Monday, 1 February 2010

Straightening Out Pictures

When you process plenty of photographs, it's useful to have a workflow to make the work systematic and therefore, faster. Also, it ensures that you don't forget to do something to your images before you send them out. There's many ways to go about it and I confess that I don't have a set one. Often the recommended sequence will be something like 1) indexing the images (adding tags for easy searching), 2) initial cropping and cleaning up the image, 3) image adjustments, 4) sharpening, 5) final cropping, and 6) compressing and saving. These steps are highly condensed and vary widely among Photoshop users. Today we're going to tackle something that belongs to step 2: straightening out a picture.
You could very well straighten out a picture after you've done everything else, but I like to do it first because it helps to orient your mind properly as to what the picture should look like. Looking at a crooked picture for too long gives you a pervasive feeling that something is wrong with the picture, and it's bothersome.

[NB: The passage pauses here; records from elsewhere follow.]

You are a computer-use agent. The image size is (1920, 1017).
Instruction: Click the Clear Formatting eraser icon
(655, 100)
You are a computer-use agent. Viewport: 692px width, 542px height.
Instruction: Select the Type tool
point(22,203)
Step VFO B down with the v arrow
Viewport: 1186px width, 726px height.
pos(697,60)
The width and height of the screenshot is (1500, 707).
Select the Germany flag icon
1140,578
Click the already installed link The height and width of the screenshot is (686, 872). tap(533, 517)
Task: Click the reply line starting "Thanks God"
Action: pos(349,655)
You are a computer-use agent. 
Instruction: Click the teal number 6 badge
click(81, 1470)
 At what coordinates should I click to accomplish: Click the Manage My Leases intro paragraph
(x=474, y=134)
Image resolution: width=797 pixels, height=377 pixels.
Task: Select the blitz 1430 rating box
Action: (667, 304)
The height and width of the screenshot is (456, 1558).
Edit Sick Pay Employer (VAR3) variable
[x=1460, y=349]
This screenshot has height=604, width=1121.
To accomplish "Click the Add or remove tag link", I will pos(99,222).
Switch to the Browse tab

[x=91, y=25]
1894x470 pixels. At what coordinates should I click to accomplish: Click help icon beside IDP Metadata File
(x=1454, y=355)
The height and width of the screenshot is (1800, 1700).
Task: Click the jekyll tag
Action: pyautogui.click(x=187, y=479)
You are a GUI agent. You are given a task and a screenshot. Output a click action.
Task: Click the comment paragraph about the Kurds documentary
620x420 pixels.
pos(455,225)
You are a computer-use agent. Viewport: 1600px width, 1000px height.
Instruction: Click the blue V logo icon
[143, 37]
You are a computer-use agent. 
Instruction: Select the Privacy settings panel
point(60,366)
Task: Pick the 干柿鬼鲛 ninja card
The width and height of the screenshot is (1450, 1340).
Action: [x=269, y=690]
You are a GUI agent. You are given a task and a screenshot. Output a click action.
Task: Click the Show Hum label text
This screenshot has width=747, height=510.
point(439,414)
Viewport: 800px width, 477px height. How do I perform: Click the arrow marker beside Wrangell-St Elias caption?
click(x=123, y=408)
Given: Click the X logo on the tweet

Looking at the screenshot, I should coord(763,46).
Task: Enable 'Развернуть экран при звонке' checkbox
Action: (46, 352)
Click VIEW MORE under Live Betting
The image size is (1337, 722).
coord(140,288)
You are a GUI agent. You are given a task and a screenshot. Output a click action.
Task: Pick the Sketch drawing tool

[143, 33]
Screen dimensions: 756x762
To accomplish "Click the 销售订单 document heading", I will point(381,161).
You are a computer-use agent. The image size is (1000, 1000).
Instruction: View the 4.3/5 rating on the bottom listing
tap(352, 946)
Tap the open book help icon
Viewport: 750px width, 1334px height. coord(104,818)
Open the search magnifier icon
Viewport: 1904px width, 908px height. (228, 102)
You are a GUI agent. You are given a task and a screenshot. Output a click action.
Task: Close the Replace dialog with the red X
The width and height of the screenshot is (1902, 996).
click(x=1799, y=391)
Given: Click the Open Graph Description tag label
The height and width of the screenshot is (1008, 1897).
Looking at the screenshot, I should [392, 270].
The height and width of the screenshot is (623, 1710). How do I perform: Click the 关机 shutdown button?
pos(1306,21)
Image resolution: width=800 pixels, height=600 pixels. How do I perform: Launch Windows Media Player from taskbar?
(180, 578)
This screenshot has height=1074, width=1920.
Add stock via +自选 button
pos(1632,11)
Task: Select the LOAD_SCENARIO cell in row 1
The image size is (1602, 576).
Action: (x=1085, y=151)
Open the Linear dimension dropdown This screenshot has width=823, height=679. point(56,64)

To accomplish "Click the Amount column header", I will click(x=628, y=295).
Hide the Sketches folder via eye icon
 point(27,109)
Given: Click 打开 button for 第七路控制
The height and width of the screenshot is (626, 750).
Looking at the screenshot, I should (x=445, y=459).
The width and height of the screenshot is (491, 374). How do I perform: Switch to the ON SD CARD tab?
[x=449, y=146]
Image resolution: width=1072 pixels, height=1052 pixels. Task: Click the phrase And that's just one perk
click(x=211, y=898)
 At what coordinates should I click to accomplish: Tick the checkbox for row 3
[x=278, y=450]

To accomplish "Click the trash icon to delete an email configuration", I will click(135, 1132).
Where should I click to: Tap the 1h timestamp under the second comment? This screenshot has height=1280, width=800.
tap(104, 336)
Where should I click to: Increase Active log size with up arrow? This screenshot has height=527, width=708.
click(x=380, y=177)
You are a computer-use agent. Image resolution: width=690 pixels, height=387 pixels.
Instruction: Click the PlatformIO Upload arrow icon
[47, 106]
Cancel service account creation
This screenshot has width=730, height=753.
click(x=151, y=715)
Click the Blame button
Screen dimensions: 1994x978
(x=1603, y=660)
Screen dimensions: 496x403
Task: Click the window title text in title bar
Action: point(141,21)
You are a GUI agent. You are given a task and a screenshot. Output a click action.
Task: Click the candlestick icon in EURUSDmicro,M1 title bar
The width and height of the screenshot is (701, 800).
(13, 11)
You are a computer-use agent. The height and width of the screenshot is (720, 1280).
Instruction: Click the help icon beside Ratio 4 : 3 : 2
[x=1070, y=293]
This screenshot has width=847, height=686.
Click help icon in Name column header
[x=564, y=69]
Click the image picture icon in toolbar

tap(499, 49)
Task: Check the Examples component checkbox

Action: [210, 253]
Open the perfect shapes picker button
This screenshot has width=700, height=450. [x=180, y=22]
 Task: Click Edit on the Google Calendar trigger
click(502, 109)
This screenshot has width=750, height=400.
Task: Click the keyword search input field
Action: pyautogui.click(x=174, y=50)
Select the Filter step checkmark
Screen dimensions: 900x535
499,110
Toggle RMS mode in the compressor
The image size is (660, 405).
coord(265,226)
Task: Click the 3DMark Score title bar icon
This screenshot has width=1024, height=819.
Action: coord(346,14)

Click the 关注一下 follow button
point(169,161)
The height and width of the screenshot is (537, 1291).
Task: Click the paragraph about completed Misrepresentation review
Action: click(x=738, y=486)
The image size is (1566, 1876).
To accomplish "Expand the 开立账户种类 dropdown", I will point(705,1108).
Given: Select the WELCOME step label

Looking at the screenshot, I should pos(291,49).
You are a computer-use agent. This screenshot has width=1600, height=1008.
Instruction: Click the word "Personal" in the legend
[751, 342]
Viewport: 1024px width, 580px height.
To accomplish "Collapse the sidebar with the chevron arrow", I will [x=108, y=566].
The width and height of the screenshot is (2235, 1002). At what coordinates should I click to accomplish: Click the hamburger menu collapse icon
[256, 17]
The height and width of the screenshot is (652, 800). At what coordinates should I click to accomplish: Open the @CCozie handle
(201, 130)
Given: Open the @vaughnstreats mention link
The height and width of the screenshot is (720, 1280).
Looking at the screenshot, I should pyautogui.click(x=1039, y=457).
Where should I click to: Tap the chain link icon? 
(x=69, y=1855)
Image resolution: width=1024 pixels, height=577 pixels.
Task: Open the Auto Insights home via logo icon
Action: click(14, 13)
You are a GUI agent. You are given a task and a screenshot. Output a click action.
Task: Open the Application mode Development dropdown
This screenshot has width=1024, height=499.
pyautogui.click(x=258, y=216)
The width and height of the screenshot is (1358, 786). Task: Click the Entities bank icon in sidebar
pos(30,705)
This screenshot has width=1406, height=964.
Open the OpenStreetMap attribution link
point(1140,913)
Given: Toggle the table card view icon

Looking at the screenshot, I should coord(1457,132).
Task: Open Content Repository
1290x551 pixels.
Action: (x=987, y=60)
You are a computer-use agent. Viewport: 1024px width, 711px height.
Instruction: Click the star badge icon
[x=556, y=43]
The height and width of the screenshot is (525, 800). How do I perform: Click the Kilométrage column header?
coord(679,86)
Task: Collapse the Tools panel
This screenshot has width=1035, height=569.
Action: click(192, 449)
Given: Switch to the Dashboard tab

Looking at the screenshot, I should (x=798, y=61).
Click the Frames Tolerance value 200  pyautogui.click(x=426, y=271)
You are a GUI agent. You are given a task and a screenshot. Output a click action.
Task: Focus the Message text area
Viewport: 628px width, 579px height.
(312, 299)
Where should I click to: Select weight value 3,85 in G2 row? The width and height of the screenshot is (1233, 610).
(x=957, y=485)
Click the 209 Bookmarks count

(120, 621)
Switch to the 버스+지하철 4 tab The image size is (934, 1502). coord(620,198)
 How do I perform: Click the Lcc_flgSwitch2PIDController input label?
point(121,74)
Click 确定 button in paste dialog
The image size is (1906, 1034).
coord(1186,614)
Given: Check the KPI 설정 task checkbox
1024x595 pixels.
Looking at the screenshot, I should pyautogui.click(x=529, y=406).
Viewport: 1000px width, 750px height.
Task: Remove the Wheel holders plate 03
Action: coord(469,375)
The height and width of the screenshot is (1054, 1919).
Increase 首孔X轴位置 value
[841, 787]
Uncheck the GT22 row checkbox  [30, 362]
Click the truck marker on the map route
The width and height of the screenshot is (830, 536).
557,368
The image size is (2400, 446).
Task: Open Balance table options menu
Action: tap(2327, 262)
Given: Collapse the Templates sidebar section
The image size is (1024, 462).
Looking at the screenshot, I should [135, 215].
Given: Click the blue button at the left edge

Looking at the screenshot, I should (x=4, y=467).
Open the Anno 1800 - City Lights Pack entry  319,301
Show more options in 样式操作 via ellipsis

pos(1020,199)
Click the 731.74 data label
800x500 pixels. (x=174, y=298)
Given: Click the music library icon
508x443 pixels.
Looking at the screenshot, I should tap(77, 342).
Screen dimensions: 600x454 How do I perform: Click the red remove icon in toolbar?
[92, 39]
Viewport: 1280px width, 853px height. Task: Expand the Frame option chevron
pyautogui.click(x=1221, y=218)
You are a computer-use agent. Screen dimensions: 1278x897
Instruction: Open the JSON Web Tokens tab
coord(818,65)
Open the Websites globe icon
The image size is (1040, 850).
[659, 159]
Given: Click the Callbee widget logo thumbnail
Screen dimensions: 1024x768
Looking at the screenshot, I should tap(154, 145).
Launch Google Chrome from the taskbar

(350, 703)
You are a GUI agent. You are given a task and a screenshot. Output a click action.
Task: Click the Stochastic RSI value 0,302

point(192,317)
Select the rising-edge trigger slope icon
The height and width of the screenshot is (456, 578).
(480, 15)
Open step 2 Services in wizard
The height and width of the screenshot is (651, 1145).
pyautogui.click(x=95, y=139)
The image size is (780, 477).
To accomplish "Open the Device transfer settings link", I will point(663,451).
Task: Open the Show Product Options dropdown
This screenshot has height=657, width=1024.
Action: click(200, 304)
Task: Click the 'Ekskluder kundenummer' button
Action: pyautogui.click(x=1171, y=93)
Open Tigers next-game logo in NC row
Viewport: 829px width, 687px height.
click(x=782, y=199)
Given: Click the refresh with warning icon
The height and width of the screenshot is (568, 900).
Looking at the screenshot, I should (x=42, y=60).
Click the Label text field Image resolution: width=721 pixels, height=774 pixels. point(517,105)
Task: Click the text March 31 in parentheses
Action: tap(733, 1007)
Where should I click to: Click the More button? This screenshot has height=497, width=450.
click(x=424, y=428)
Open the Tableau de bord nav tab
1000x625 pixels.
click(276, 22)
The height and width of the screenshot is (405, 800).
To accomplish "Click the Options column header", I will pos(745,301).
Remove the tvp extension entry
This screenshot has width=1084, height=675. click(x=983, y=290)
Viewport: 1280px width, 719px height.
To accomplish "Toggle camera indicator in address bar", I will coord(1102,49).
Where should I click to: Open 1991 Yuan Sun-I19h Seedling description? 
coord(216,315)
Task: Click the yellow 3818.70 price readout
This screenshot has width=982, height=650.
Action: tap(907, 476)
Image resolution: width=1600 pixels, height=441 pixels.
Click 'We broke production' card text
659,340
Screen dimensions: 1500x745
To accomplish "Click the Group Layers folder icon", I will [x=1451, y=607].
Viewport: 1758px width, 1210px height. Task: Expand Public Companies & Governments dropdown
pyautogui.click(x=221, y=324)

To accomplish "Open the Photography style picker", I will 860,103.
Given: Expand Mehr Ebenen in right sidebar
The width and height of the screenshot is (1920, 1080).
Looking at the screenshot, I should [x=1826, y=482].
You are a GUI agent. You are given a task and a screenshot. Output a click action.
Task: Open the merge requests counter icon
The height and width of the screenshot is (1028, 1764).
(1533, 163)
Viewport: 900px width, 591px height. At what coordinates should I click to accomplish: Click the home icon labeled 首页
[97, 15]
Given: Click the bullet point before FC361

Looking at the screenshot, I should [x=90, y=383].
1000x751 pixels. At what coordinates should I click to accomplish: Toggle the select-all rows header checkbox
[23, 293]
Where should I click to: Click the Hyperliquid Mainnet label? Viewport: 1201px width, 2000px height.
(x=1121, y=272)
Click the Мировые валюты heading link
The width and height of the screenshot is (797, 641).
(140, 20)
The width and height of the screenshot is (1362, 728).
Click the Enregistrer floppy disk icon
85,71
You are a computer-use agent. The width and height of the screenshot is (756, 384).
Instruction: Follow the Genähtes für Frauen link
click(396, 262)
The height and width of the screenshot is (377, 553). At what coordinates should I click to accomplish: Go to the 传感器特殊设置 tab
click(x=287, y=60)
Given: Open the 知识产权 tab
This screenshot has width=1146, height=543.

Now, people who work with tripods (and you should really, at least for food pictures) don't usually have this problem, but if you don't have a tripod or if you take travel pictures, it can get frantic and the pictures don't come out straight. Fixing it is extremely easy in Photoshop.
Hold the mouse button down over the Eyedropper Tool so the panel flies out. Select the Ruler Tool. (Take note that any of these tools in the panel can take the place of the Eyedropper Tool in the Toolbox, so don't panic.)
Drag the ruler tool along a supposedly perfectly horizontal line (or a supposedly perfectly vertical line can also work) in your image. It should be as close to the proper horizon as possible. See those beams in the ceiling in the original picture? If I had used them, the picture would not straighten up properly, as my camera tends to distort lines the further they are from the center of the lens. To make the line as accurate as possible, I recommend choosing two points that are far away and well-defined. If they're too close together, small slips of the mouse mean a big change in the angle.
Select Image > Image Rotation > Arbitrary...
The correct angle and direction (clockwise or counter-clockwise) will be determined for you. Press OK.
Voila! Perfectly straightened picture. You may want to crop out the useless white areas, but that also means cropping out areas of the image, which may be useful for later. So that will be one of the last steps in the workflow (more on this much later).

Photoshop Elements
This is also possible for not much more effort in Photoshop Elements.
Select the Crop Tool.
Drag it over the image, with one of the edges of the formed box close to the line which is supposedly perfectly horizontal.
Hover your mouse pointer just outside one of the corners of the box until it turns into the rotating pointer.
Rotate the box until the top edge aligns with the line you want to be horizontal. You can pull on any of the 8 handles to help you guide the lines correctly and exactly to the desired horizon. When you've got the right angle...
... Move the mouse pointer away from the area outside the corners so it turns from the rotating pointer to the resizing pointer. Pull on any of the 8 handles of the bounding box so the boundaries of the box extend beyond the original image. If you don't do this, part of your image will be cut off, though if you want to skip to your final crop already, you might want to take the shortcut and chop off areas of the image already.
Click on the green check mark below the bounding box to set the crop, and the image will automatically rotate to the correct angle. Yay!

As always, if you're getting familiarized with these tools, just play with your images (feel free to download my first image of the grocery above). Use vertical lines as your guide. Or maybe turn correct images into lopsided ones. Just get a feel for the tools until it becomes natural!